YOUR OBJECTIVE:
Starting at the line that contains "You are a GUI" and stopping after the line that contains "tap(997, 69)", give these lines again with "click action" switched to "tap action" and everything else unchanged.

═══ RECORD EXTRACTS

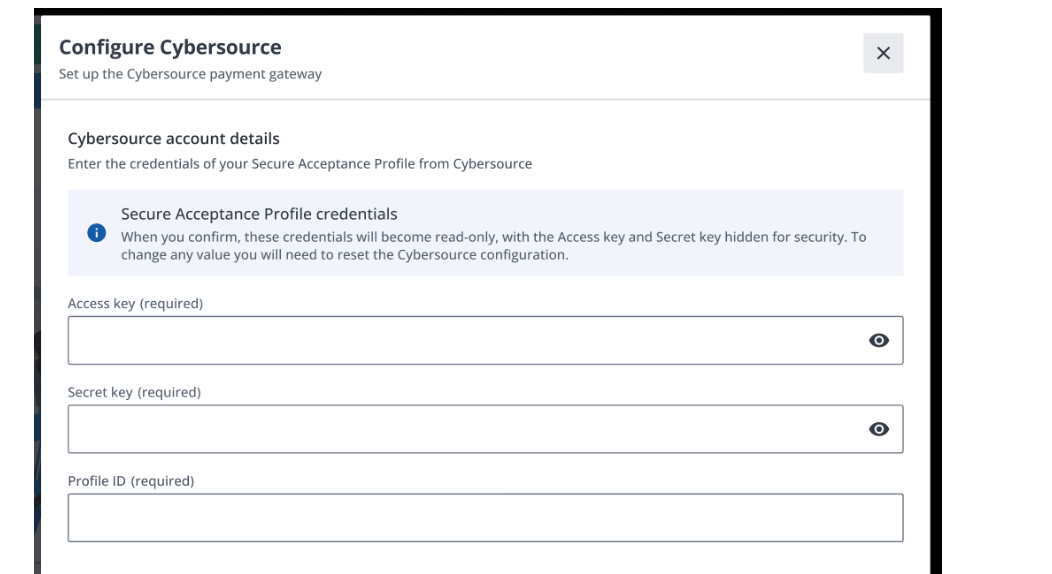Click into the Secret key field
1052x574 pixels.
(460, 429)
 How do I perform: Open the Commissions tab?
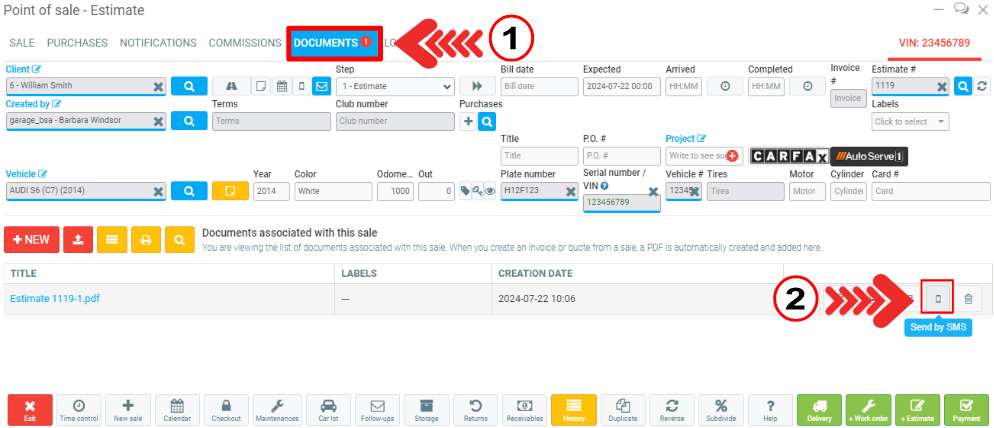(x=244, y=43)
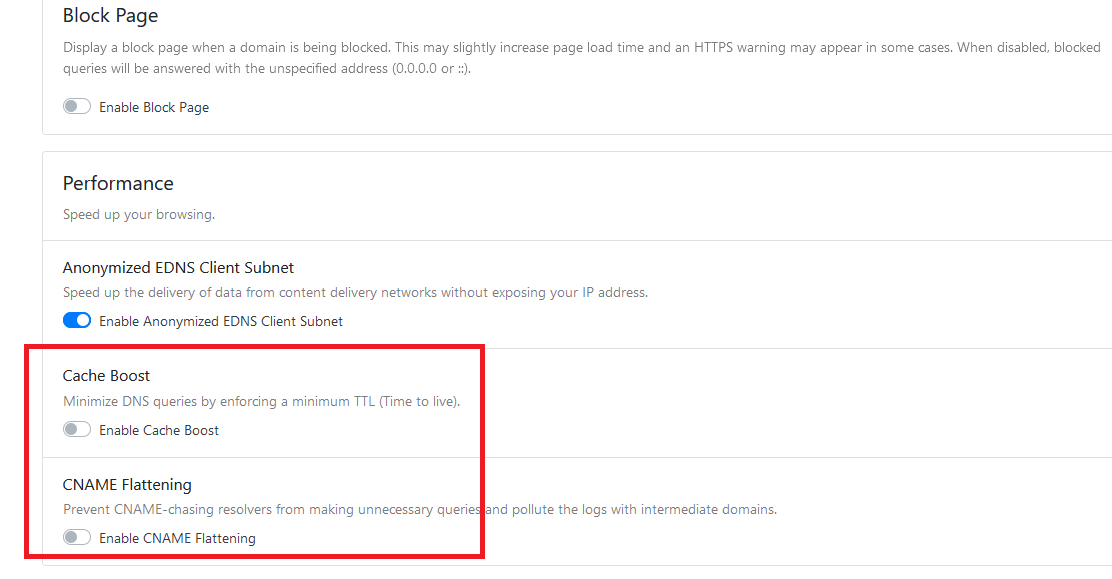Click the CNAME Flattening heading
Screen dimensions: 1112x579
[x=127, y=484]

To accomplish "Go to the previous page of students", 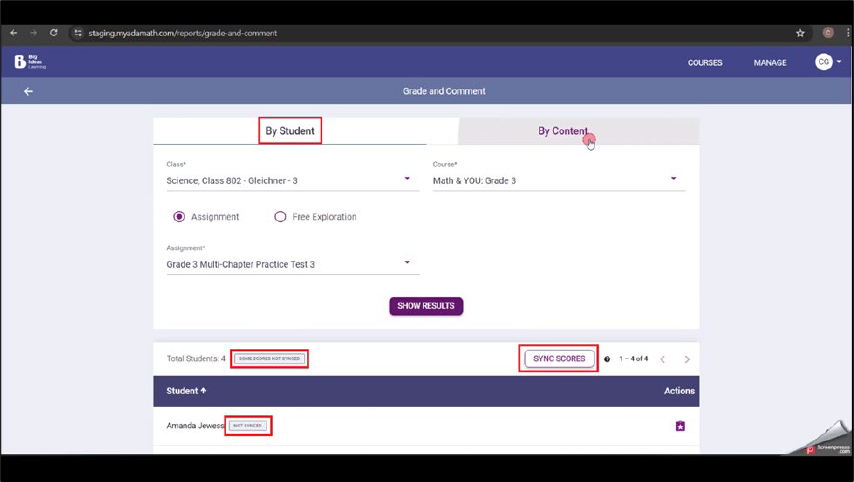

══════
═══ RECORD EXTRACTS

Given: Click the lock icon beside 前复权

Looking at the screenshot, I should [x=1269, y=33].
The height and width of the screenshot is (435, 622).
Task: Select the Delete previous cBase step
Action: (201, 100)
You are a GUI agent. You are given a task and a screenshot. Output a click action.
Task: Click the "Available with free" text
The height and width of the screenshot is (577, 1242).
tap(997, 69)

══════
═══ RECORD EXTRACTS

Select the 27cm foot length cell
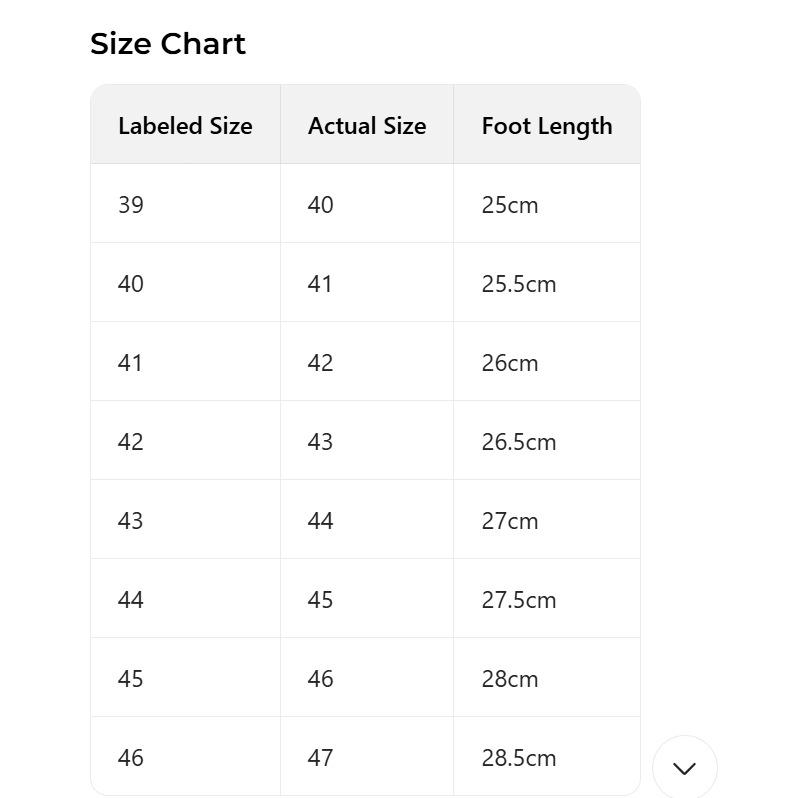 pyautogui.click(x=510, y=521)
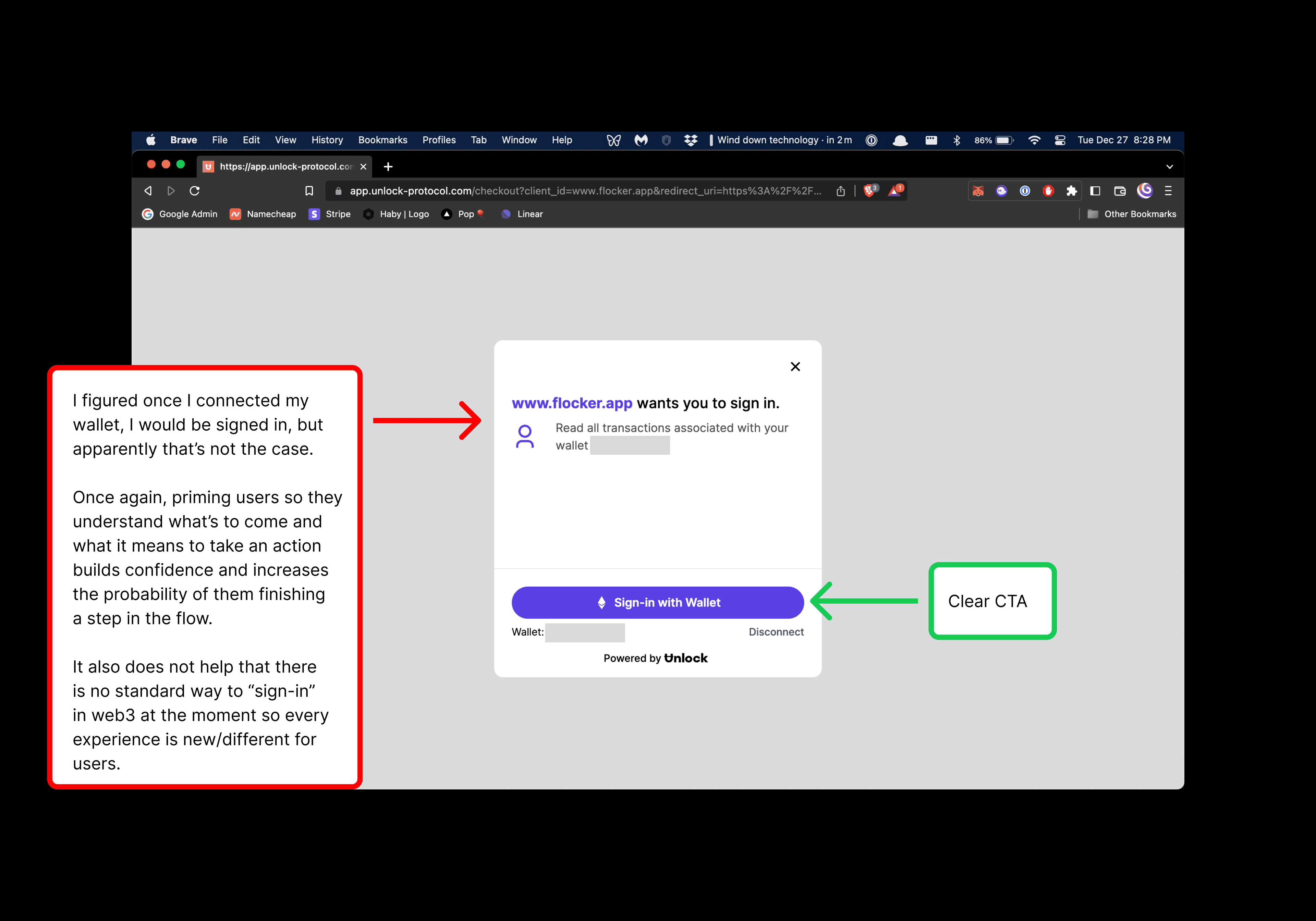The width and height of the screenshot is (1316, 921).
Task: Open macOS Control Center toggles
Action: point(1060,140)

══════

ANSWER FOR THE TASK:
You are a GUI agent. You are given a task and a screenshot. Output a tap action.
Task: Click the "Available with free" text
The height and width of the screenshot is (577, 1242).
tap(997, 69)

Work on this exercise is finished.